Pension costs won’t stop rising uncontrollably until the current system is modernized.
- Emanuel’s plan doesn’t make city-worker retirements more secure. The police officers’ fund has just 31 cents for every dollar required to pay out future benefits. The firefighter fund, just 25 cents. These pension funds are effectively bankrupt and Emanuel’s plan does nothing to make city worker retirements more secure.
Emanuel avoids the real reforms that include hybrid and self-managed plans. That means city workers must stay trapped in a collapsing system with no voice, no control and no exit.
And that’s not all. In addition to making city workers pay higher property taxes, Emanuel is also forcing them to increase their pension contributions by nearly 30 percent by 2019.
- Businesses and people hate property taxes. Chicago needs to stem the number of people and businesses leaving the city, not increase it. Chicagoans have been fleeing for the suburbs and collar counties for more than two decades.
Since 1992, Cook County has lost more than 800,000 people on net; many to its neighboring counties including Lake County, Ind.
Higher property taxes, and the threat of more to come, will only make things worse.

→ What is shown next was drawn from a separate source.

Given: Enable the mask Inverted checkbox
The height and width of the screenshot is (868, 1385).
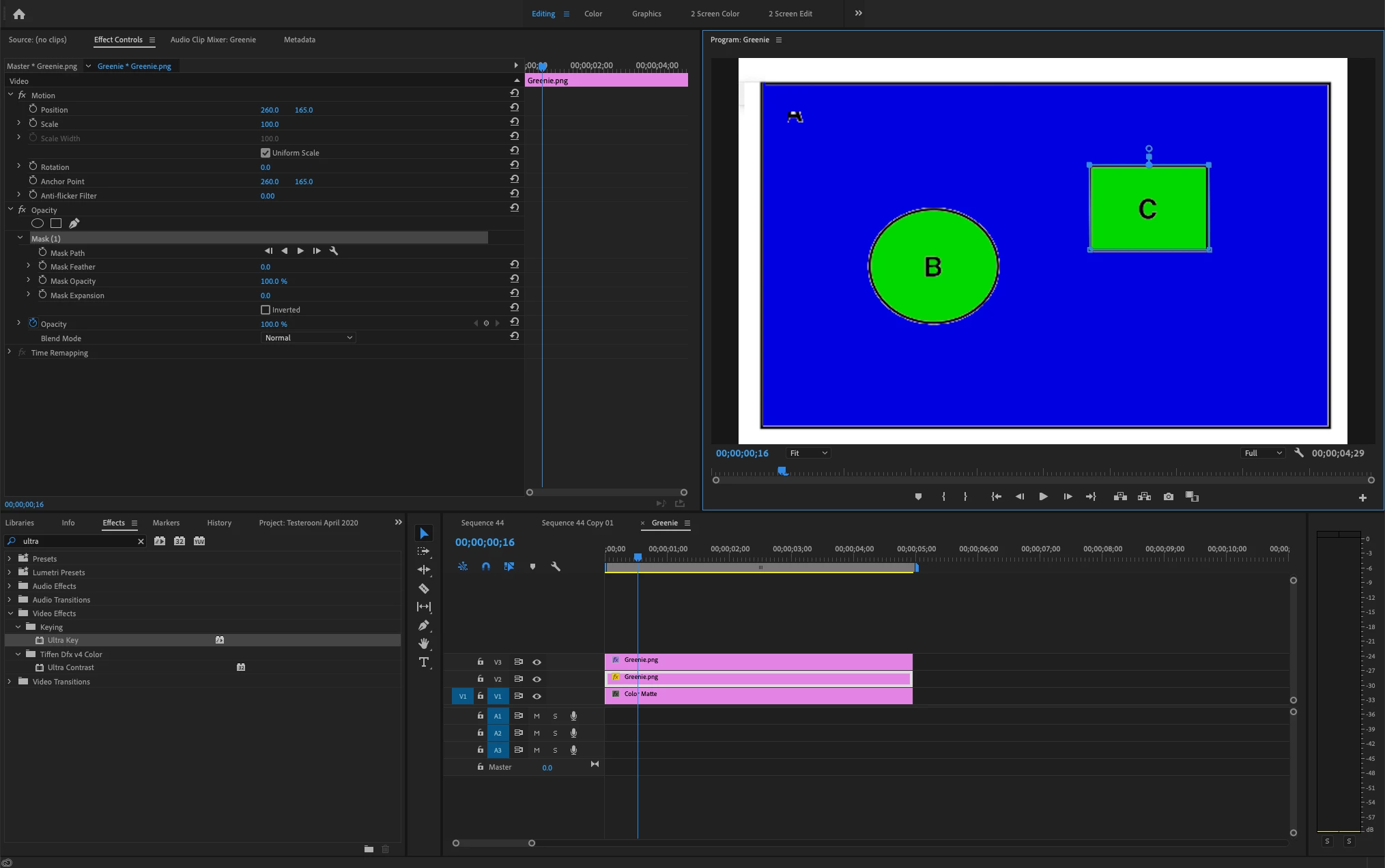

Emanuel has responded to those critical of his plan by calling for others to put forward alternatives that are “sustainable and consistent.” His plan is neither.
But the Illinois Policy Institute recently delivered a proposal to the mayor that is both.
It’s a plan aldermen can run on. It creates real retirement security for city workers by giving them control over their own retirements and protects taxpayers by not resorting to property tax hikes. Most importantly, the plan fully protects the already-earned benefits of city workers and retirees.
And it’s the only proposal that cuts the city’s pension debt in half immediately, granting desperately needed relief to the city’s budget.
At its core, the proposal is a hybrid pension plan that gives workers the ability to participate in market returns through a self-managed account, and also protects them by providing guaranteed income in the form of a Social Security-like benefit.
The proposal also means-tests cost-of-living adjustments to guarantee annual increases for workers who dedicated their careers to the city but receive small pensions.
Chicago’s aldermen need to send the mayor a strong message: A tax hike isn’t reform. Giving city workers more voice, more control and more options is.